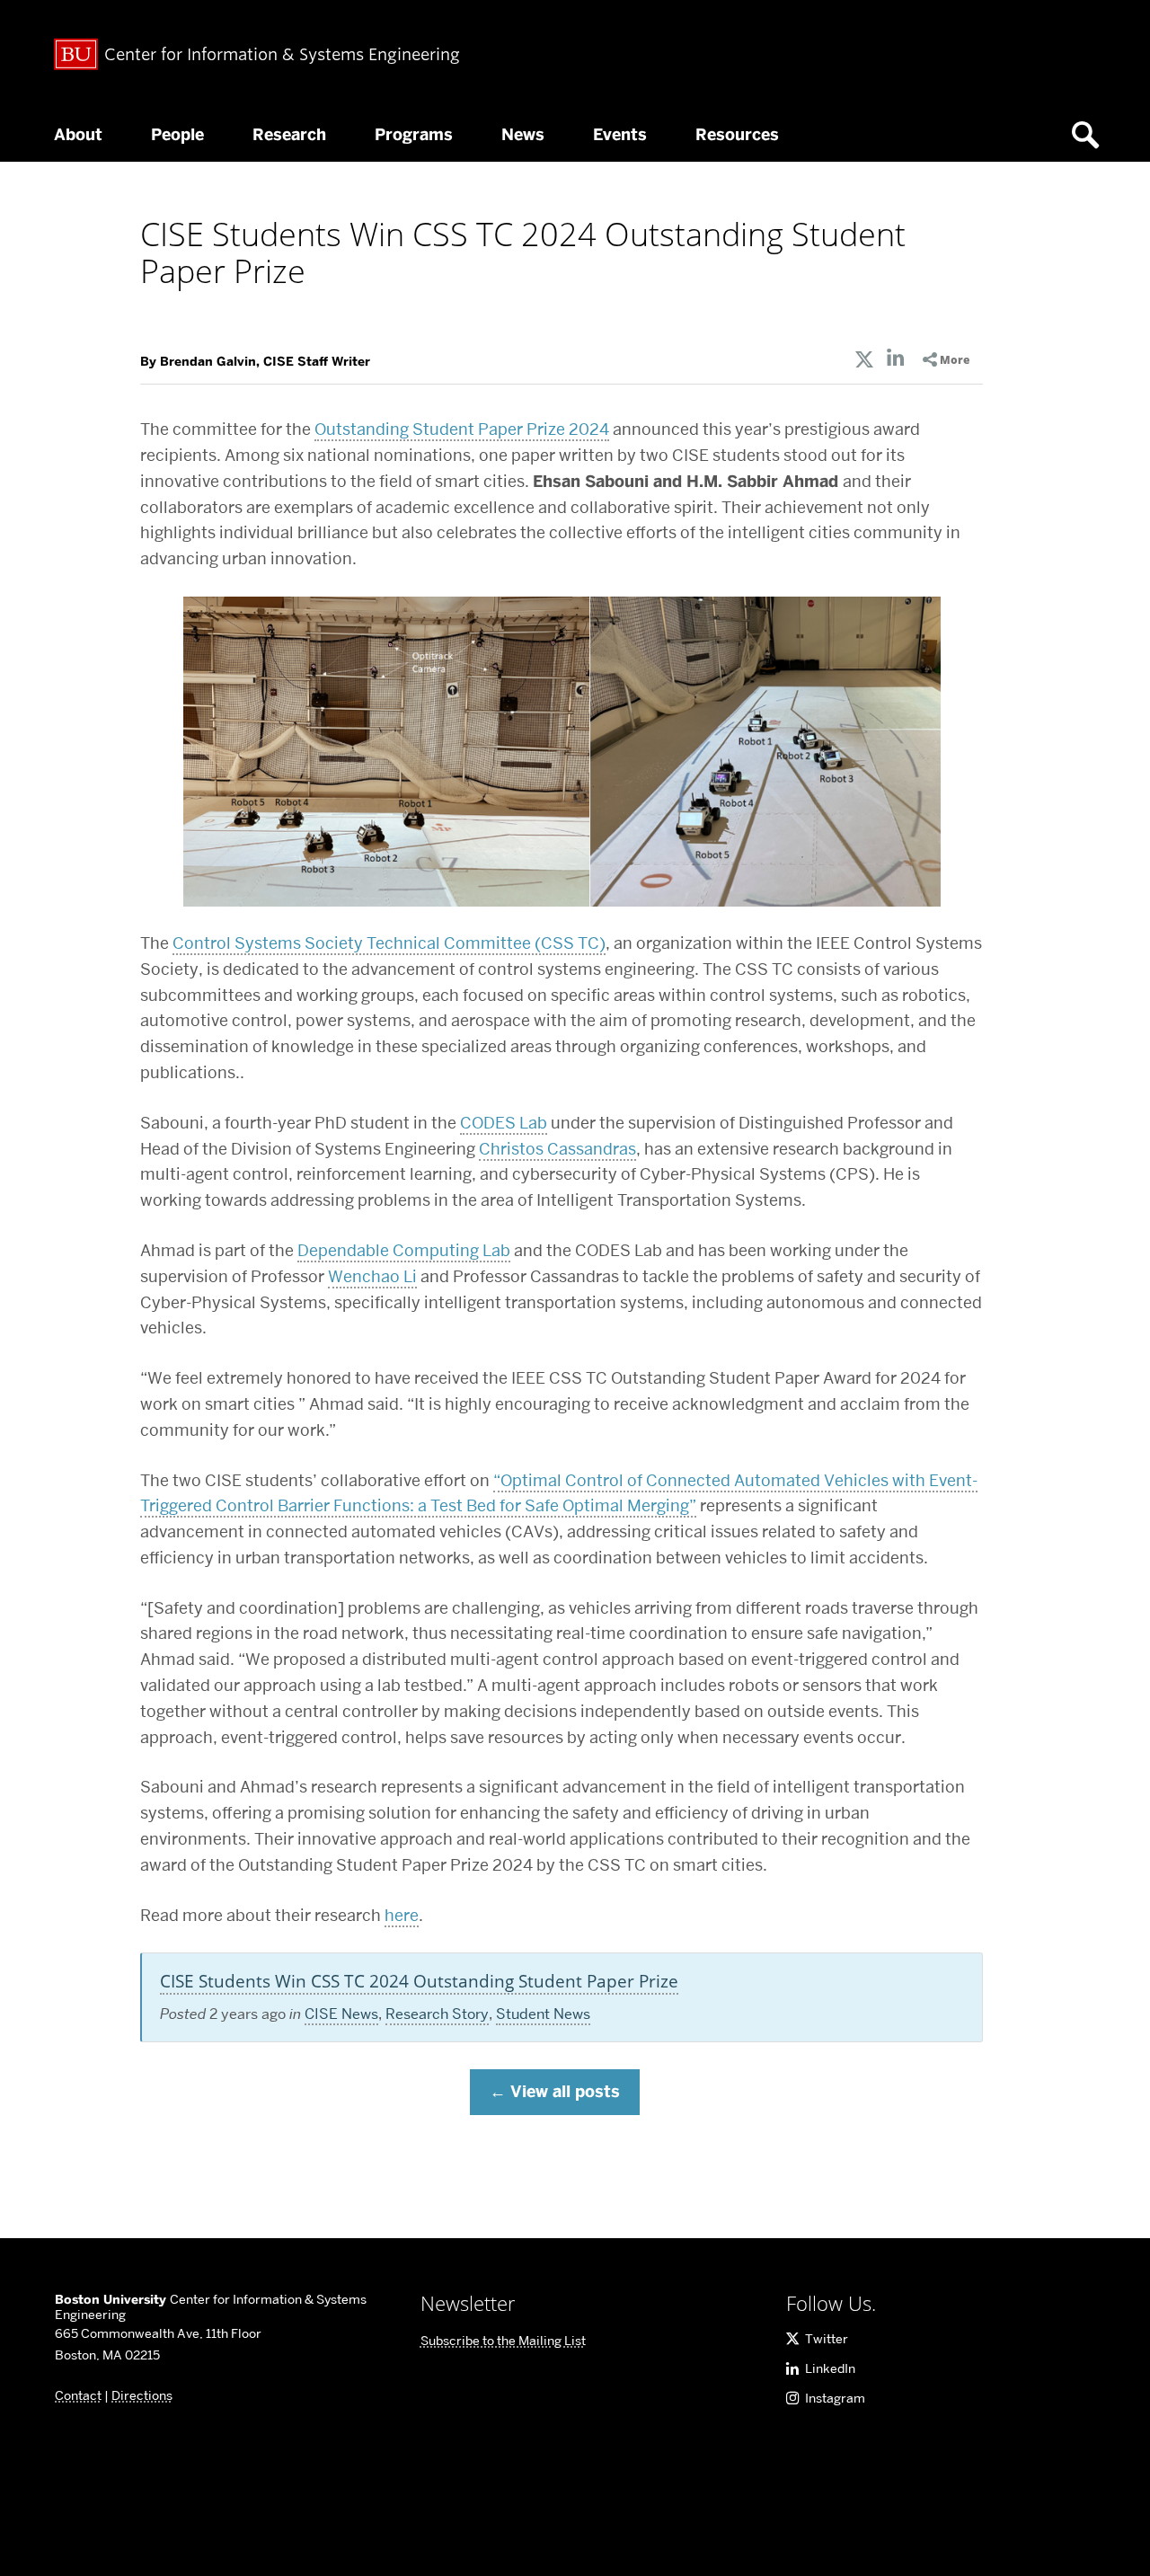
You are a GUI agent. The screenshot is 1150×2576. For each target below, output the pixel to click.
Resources (737, 135)
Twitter (826, 2339)
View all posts (565, 2091)
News (522, 135)
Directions (141, 2395)
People (177, 135)
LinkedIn (830, 2368)
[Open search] (1092, 135)
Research (289, 135)
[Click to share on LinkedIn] (896, 360)
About (78, 135)
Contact (78, 2395)
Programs (414, 135)
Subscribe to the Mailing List (503, 2341)
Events (620, 135)
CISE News (341, 2014)
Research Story (437, 2014)
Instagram (835, 2398)
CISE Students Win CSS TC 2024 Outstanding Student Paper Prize (419, 1981)
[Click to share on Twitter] (864, 360)
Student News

++++

▸ ASSIGNED TASK
Everything but the pictures is needed: copy the data above exactly.

▸ SOLUTION TO THIS TASK
You are a GUI agent. The screenshot is 1150×2576. For each target below, output the pixel to click.
Resources (737, 135)
Twitter (826, 2339)
View all posts (565, 2091)
News (522, 135)
Directions (141, 2395)
People (177, 135)
LinkedIn (830, 2368)
[Open search] (1092, 135)
Research (289, 135)
[Click to share on LinkedIn] (896, 360)
About (78, 135)
Contact (78, 2395)
Programs (414, 135)
Subscribe to the Mailing List (503, 2341)
Events (620, 135)
CISE News (341, 2014)
Research Story (437, 2014)
Instagram (835, 2398)
CISE Students Win CSS TC 2024 Outstanding Student Paper Prize (419, 1981)
[Click to share on Twitter] (864, 360)
Student News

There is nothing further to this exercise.